That Old Feeling


Director: Carl Reiner

Starring: Bette Midler, Dennis Farine, Paula Marshall, Gail O'Grady, David Rasche, Jamie Denton and Danny Nucci.

I will confess up front that I am a fan of Ms. Bette Midler. I believe that Ms. Midler has an energy and enthusiasm that comes across on screen and is contagious. As such, I went in to this movie wanting to like it.

It had good advanced word of mouth, too. People talked of the great casting of Mr. Dennis Farina against type, of the vivacious performance of Ms. Midler, of the fact that Mr. Carl Reiner was the director. Were my expectations happily realised or was I sadly disappointed? Read on, Movie Goer.

Ms. Midler does give a good performance which has moments of brilliance and moments of just too darn much. In her opening scene with the photographer, the antics were overdone and annoying; at the reception when she encounters the father of the groom, she is superb. She plays a character which we've seen from her before: flamboyant, loud, abrasive.

If Ms. Midler is cast with type then Mr. Farina is certainly cast against type and it's noticeable. The fact that so many reviewers commented on it suggests to me that I am not the only one who noticed it. This jarred. Whilst he carried out his scenes quite competently, the whole time I watched him I felt he was in the wrong movie, that he had somehow got caught up in Ms. Midler's entourage and been swept on to the wrong set.

Speaking of the wrong movie, Ms. Paula Marshall (Molly) and Mr. Danny Nucci (Joey) were clearly in the wrong one. Both do a reasonable job with the roles of the real people, the protagonists with whom our sympathies are meant to lie. Everyone else in the movie, however, is a caricature rather than an actual person. Ms. Midler's and Mr. Farina's characters were very cold blooded and unfeeling, while the three significant others were stereotypes. These were not people with whom we were meant to empathise: these were people we were supposed to laugh at. Hence we were in a broad comedy. But when the movie focused on Molly and Joey we were in some sore of romantic movie. A romantic comedy, you suggest? Perhaps but the contrast was too great and Ms. Midler's and Mr. Farina's characters were much to nasty to be the semi-good guys in a romantic comedy.

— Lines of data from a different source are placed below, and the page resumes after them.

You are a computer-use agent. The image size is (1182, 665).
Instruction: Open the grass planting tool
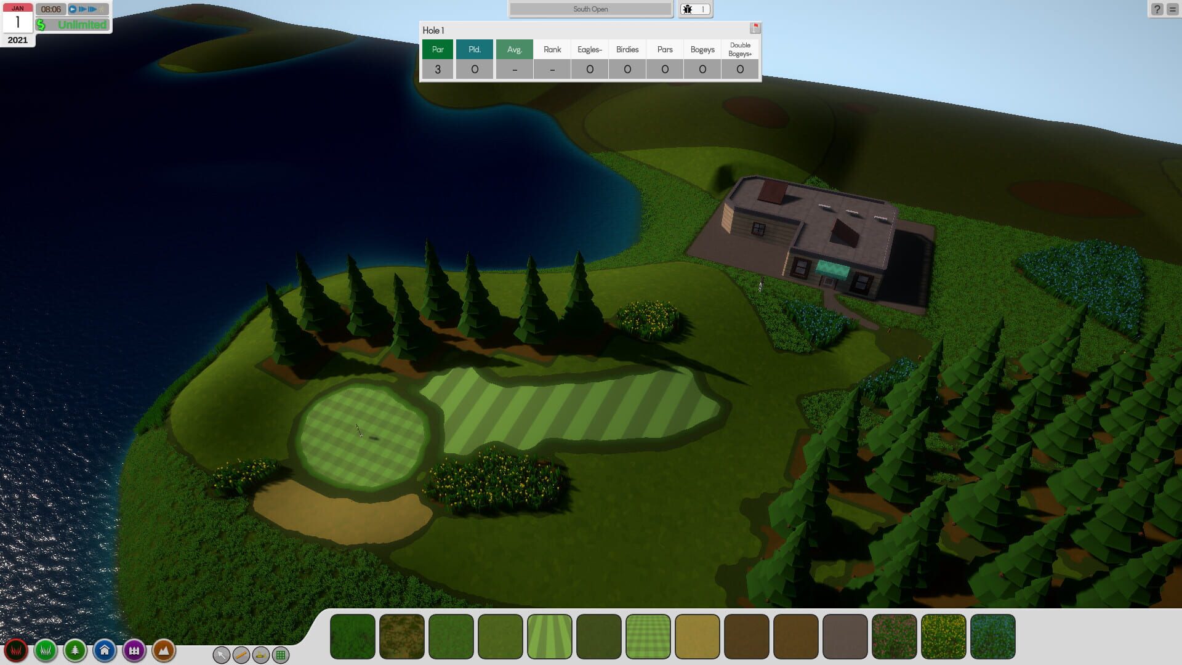pos(47,650)
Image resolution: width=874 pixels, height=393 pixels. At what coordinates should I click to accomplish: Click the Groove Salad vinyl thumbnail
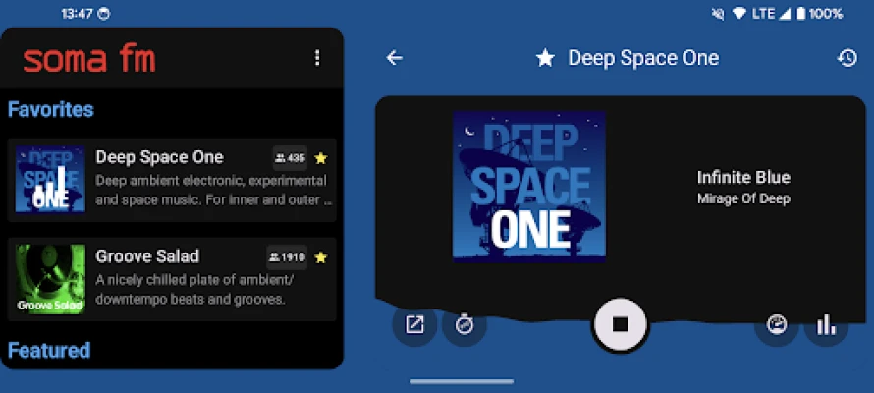[50, 279]
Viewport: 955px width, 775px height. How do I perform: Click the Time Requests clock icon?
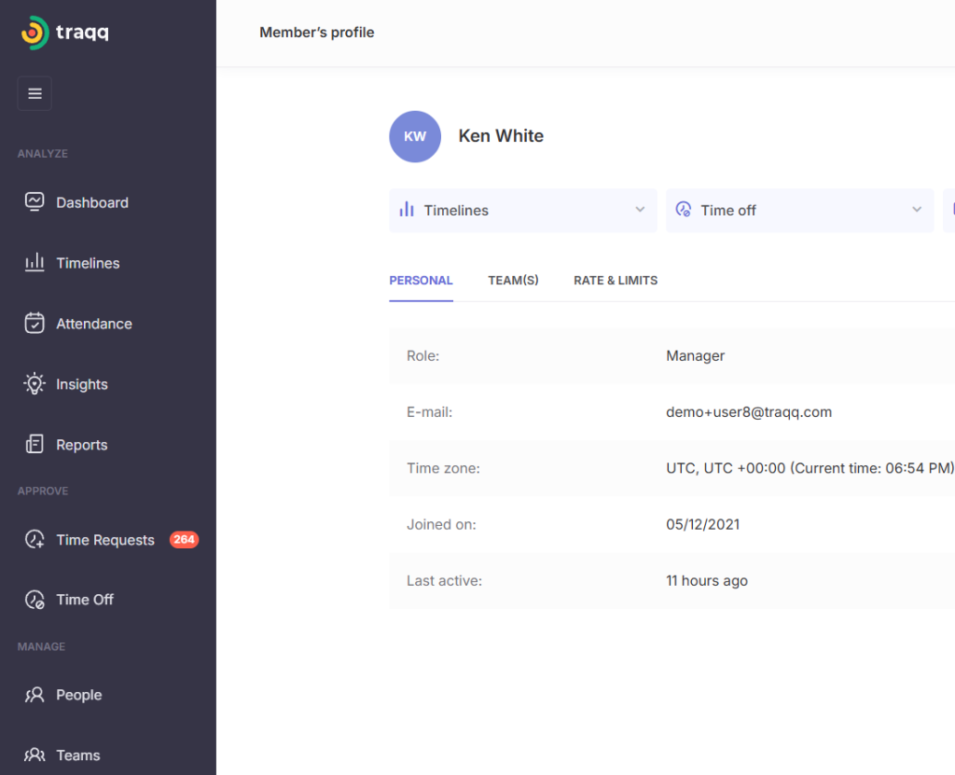(x=35, y=540)
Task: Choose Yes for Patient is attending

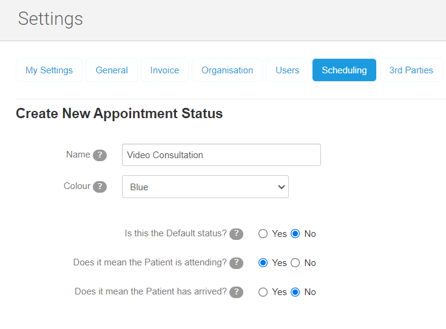Action: (x=263, y=263)
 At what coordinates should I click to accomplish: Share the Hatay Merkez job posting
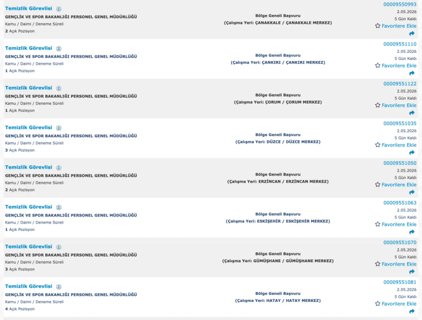coord(412,311)
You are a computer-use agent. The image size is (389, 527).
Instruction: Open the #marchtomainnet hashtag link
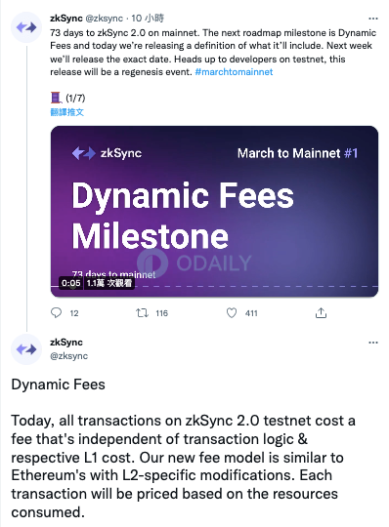click(234, 72)
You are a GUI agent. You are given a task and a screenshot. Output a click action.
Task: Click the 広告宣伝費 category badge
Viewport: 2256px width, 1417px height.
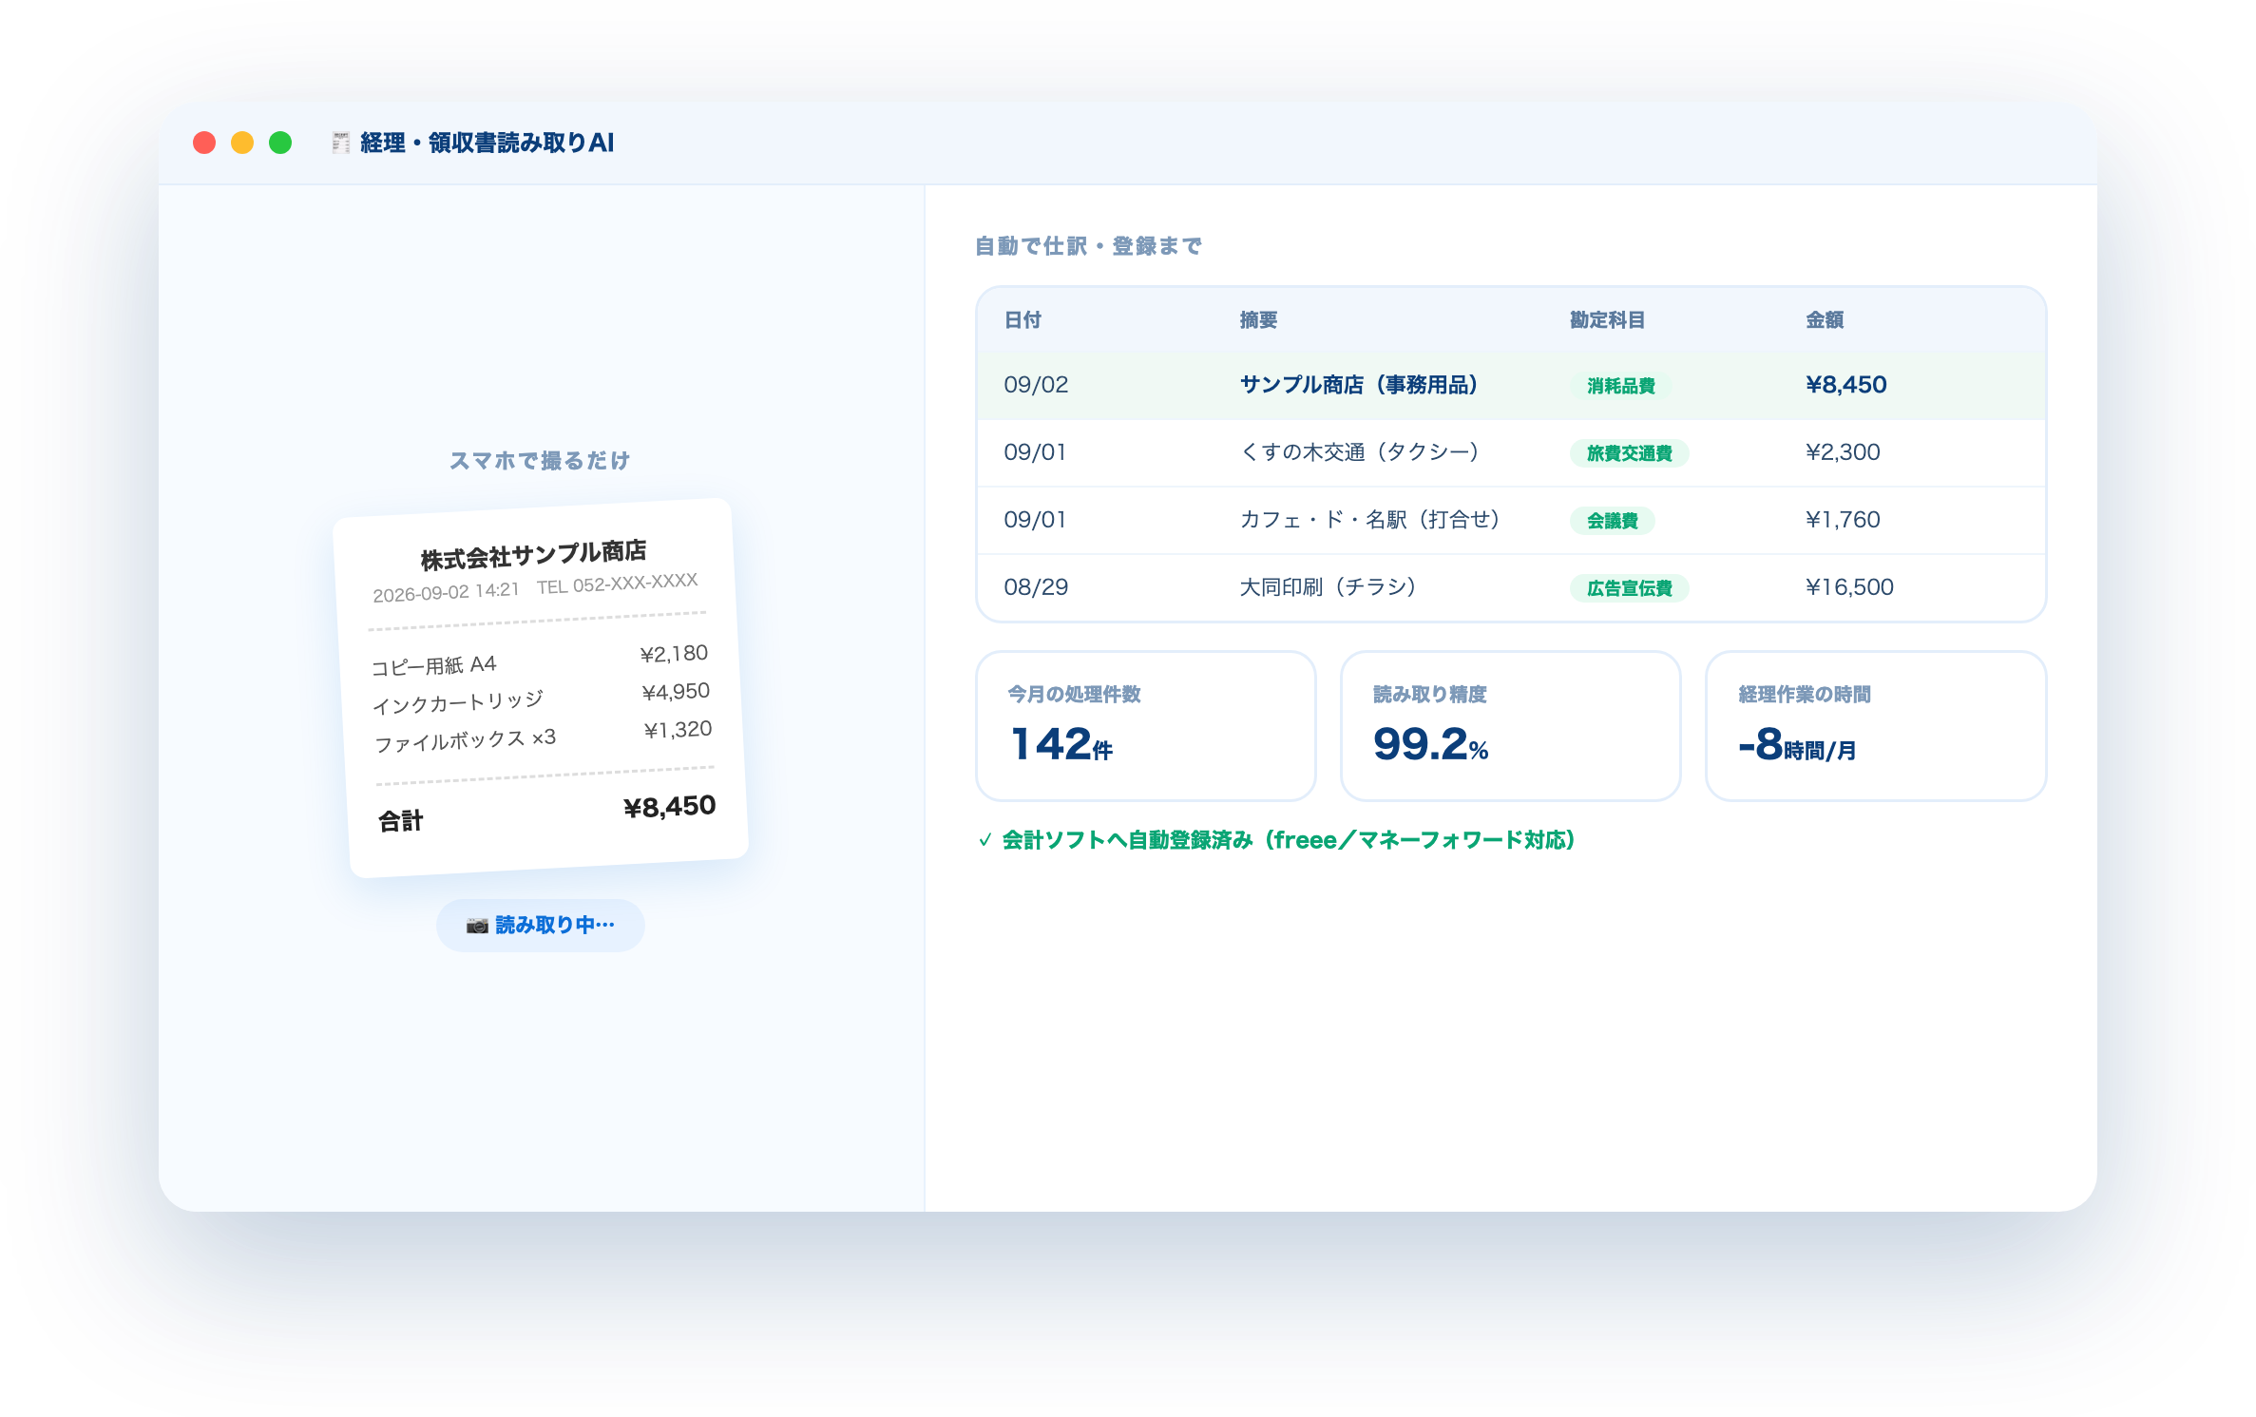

If we ignore Molly and Joey and concentrate on the broad comedy angle, the movie fell short of the mark in one major way: there weren't nearly enough zingy one-liners. We have an amusing set-up, zany characters doing outrageous things but the dialogue let us down. So many times I was wanting to laugh, only to have the scene fizzle. This movie was crying out for crackling dialogue, for lines that afterwards you could say to your friends "What about when she said...," "or when he said..." But no. We are left with a pleasant enough movie about caricatures in a slightly interesting situation. A mild disappointment.